So in setting up a new ELK Stack from scratch (more on this later) and also standing up the GA release of vSphere 6.0 I had to go through setting up syslog from the hosts once again. Pretty much the same as before but for those that would like to know if there is anything special in regards to sending to logstash I thought that I would share this. There is nothing special at all.
First thing to do is open up the UI using your favorite browser and select your host(s) from the hosts and clusters home page. Now select manage and advanced settings.
In the search bar enter the following ‘syslog.global.logHost’ and you will see the setting to add your global syslog servers. Highlight the setting and click the edit icon (pencil).

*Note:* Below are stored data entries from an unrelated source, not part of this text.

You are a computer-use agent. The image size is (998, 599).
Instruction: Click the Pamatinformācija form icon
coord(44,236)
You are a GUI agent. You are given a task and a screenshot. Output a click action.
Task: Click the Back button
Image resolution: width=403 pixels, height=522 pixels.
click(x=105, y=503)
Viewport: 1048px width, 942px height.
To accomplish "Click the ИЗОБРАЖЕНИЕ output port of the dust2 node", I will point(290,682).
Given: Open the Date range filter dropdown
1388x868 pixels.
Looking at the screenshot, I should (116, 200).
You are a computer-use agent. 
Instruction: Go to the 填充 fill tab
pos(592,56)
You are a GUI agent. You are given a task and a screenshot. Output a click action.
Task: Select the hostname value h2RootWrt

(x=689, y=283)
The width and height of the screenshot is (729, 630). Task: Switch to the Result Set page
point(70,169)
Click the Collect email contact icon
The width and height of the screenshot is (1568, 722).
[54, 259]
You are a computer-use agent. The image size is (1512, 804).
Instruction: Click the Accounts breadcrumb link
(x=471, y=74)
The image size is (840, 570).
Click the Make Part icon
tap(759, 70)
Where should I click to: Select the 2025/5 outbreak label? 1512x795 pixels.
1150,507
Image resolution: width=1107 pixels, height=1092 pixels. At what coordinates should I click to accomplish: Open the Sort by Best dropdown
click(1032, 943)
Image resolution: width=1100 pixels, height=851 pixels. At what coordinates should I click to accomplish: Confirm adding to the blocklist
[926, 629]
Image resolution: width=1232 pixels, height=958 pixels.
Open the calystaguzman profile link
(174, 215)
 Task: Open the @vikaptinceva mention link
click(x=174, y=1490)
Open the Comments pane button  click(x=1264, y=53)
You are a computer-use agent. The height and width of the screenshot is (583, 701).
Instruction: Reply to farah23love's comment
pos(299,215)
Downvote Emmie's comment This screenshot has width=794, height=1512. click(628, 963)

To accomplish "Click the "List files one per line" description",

Now enter your syslog servers to send to. In my case I will be setting the following ‘tcp://logstash.everythingshouldbevirtual.local:1514,tcp://logstash-dev.everythingshouldbevirtual.local:1514’.
Click ok and the setting should now look similar to below.
Now you will need to go to the next advanced setting which is ‘security profile’ and enable syslog. Click edit on the ‘firewall’ settings.
Now you need to restart the ‘syslog’ service. Scroll down in the ‘security profile’ settings and click edit on the ‘services’ section. Now scroll down until you see ‘Syslog Server’, highlight it and click ‘restart’.
At this point you should be good to and start seeing some messages showing up in your syslog server.
And there you have it. Happy syslogging and remember “Log all things!!!!”.